◆ What you are asked to do
Tally the lines below that hold the string "triangle", and report the tally by itself.
[Opening Supplied information section]
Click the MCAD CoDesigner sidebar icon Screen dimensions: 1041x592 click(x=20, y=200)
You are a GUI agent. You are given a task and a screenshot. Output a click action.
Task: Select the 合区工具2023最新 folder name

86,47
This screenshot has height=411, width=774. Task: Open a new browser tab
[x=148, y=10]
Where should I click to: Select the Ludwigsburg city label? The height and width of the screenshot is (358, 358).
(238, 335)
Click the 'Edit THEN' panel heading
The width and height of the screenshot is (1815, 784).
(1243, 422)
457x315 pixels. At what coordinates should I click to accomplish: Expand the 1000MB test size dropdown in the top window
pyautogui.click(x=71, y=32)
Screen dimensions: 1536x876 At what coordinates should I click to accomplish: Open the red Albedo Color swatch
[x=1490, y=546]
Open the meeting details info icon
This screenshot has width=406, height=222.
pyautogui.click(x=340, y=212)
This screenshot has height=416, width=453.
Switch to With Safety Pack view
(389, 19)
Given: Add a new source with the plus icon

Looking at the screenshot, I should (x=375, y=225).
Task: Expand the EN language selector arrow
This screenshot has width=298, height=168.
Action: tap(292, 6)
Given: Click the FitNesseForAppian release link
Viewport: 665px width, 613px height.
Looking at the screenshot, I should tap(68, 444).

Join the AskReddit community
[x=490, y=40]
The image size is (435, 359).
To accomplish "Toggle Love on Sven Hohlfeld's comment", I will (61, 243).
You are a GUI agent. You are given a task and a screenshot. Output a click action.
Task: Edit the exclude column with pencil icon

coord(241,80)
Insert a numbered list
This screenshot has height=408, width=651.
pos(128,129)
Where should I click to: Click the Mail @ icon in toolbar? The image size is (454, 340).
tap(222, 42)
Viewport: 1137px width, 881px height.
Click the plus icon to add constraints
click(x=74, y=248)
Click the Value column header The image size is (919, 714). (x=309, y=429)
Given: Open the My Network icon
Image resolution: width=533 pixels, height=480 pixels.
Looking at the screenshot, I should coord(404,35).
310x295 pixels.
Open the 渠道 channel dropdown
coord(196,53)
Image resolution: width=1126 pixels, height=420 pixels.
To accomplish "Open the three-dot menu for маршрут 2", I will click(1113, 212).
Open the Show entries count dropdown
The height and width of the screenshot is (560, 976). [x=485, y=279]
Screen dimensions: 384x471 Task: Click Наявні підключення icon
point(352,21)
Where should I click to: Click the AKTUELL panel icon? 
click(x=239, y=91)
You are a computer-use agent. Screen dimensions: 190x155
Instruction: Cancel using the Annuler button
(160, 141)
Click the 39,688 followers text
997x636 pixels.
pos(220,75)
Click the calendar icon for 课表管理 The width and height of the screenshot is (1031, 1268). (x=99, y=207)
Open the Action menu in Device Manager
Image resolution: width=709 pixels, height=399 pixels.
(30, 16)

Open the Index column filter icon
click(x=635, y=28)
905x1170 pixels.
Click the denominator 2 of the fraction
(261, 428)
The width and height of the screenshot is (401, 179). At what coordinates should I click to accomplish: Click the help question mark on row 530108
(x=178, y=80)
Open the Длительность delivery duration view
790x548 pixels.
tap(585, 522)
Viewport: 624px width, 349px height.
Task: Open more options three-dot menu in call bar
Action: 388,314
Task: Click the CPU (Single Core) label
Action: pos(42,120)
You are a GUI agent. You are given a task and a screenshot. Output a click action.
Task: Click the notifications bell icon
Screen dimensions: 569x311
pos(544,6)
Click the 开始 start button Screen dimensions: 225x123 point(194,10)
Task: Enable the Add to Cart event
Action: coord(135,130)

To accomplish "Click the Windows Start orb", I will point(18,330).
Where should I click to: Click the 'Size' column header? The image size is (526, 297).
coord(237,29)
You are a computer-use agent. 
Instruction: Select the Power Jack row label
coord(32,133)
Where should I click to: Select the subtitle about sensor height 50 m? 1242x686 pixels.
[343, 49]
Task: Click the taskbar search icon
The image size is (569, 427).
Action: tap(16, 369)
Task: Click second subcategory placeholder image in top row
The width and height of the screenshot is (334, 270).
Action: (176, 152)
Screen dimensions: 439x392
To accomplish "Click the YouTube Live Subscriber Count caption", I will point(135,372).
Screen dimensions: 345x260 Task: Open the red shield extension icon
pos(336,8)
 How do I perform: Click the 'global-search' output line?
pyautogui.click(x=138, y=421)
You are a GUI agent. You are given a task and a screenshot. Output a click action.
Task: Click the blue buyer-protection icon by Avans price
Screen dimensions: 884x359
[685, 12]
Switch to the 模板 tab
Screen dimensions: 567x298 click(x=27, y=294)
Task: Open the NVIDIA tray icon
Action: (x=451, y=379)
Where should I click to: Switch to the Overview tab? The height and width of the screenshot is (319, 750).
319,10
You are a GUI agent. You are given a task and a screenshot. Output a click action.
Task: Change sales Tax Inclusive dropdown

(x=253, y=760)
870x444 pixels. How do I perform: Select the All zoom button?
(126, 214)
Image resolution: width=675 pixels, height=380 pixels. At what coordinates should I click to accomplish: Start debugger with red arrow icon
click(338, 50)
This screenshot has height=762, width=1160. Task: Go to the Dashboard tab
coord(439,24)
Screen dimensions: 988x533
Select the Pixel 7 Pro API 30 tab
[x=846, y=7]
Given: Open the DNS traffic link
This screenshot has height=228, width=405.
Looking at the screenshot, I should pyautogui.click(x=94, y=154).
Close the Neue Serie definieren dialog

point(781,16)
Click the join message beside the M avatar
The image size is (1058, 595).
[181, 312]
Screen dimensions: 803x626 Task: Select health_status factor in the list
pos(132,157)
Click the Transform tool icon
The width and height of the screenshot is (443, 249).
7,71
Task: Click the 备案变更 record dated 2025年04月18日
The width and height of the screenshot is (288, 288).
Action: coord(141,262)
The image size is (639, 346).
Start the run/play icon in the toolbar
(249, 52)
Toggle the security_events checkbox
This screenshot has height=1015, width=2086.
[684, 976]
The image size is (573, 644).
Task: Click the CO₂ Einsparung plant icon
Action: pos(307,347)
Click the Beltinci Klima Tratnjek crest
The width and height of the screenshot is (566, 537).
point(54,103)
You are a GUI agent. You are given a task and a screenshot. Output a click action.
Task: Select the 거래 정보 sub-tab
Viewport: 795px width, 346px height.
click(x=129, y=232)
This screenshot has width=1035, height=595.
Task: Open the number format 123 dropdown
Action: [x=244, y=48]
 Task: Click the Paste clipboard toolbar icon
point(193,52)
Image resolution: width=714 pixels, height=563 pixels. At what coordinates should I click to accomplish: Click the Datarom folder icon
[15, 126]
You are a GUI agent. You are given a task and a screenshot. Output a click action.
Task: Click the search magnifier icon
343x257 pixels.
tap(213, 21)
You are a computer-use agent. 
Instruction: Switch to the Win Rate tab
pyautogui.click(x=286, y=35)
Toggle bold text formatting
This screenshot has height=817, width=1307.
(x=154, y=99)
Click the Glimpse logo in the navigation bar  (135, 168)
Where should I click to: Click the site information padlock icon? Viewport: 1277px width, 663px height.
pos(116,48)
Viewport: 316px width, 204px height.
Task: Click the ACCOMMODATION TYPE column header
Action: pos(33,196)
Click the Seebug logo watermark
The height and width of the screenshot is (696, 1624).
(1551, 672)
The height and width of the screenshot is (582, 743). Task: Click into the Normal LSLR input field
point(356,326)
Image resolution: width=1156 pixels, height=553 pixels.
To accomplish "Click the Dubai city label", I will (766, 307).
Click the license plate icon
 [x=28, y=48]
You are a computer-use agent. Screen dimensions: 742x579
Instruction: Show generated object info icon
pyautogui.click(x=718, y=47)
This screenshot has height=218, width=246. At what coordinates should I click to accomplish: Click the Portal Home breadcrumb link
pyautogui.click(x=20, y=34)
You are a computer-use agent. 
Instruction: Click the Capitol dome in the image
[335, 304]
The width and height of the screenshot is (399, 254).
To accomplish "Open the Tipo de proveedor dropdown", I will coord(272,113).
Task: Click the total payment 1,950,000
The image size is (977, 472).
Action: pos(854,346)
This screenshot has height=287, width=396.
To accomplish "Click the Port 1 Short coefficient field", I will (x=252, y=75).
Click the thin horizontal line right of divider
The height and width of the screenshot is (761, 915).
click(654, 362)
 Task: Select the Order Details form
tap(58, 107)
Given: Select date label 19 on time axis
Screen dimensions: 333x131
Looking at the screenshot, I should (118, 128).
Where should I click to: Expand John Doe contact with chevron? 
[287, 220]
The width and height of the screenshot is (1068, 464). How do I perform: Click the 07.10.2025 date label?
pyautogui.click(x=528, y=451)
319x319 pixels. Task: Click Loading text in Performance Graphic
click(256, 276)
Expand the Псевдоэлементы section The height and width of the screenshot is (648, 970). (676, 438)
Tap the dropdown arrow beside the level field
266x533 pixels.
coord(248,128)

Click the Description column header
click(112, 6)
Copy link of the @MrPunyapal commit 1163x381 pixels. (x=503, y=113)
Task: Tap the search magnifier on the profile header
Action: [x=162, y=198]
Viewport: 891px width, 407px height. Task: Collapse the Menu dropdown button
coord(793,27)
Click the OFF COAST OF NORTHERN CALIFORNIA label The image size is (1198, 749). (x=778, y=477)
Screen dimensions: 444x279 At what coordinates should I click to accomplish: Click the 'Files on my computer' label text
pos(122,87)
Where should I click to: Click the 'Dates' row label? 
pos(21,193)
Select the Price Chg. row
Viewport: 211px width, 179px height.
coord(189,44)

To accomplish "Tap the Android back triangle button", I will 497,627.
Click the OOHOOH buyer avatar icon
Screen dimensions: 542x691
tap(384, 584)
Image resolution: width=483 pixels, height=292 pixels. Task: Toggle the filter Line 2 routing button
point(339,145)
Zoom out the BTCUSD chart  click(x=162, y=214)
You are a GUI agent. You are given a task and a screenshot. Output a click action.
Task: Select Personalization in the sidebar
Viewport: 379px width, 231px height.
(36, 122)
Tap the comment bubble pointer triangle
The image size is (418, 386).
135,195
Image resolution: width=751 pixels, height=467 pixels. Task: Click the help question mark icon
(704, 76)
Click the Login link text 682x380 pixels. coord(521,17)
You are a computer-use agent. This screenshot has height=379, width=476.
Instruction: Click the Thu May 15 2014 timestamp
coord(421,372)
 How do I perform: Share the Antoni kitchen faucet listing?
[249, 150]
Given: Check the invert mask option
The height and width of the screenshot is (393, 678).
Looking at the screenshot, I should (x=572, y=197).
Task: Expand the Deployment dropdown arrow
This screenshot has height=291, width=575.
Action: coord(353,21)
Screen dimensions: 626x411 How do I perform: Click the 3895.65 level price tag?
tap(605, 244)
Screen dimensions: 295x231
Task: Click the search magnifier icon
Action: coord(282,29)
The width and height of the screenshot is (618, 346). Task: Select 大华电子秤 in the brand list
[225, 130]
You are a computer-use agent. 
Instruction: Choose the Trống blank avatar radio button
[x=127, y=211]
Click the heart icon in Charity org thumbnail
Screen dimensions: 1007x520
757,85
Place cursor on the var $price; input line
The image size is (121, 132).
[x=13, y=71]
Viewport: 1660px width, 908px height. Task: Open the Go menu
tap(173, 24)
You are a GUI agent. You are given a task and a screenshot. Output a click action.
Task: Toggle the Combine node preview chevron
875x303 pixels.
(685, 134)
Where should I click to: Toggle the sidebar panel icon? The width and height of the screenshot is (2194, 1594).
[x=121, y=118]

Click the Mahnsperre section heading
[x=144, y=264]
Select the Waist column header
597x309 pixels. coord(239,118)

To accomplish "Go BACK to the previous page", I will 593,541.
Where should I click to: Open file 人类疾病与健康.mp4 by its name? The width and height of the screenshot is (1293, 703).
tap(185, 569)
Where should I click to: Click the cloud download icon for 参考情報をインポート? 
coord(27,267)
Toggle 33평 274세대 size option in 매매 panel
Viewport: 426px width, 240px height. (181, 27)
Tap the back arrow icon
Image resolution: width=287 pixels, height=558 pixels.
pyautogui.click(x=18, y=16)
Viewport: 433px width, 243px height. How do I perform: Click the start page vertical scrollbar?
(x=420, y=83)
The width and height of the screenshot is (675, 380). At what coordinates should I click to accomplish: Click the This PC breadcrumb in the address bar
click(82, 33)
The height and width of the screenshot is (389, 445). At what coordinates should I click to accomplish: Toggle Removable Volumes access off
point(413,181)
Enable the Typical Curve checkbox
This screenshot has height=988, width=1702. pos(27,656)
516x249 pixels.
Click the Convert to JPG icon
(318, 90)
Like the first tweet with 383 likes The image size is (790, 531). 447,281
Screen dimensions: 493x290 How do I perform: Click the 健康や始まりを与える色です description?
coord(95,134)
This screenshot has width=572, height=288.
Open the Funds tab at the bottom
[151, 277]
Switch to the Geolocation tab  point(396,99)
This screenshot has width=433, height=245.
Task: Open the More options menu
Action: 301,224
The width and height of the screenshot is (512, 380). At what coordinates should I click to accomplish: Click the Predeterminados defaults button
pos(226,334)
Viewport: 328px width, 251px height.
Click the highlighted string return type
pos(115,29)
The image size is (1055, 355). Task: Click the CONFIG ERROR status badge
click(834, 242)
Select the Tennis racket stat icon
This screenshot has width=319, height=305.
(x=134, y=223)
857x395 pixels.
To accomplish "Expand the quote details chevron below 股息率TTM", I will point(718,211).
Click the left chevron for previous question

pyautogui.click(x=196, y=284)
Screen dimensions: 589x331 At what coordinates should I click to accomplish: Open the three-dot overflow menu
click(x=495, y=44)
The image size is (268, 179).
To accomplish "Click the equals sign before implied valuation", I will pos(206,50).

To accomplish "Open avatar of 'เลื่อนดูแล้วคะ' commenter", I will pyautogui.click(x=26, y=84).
[Closing Supplied information section]
◆ Result below
2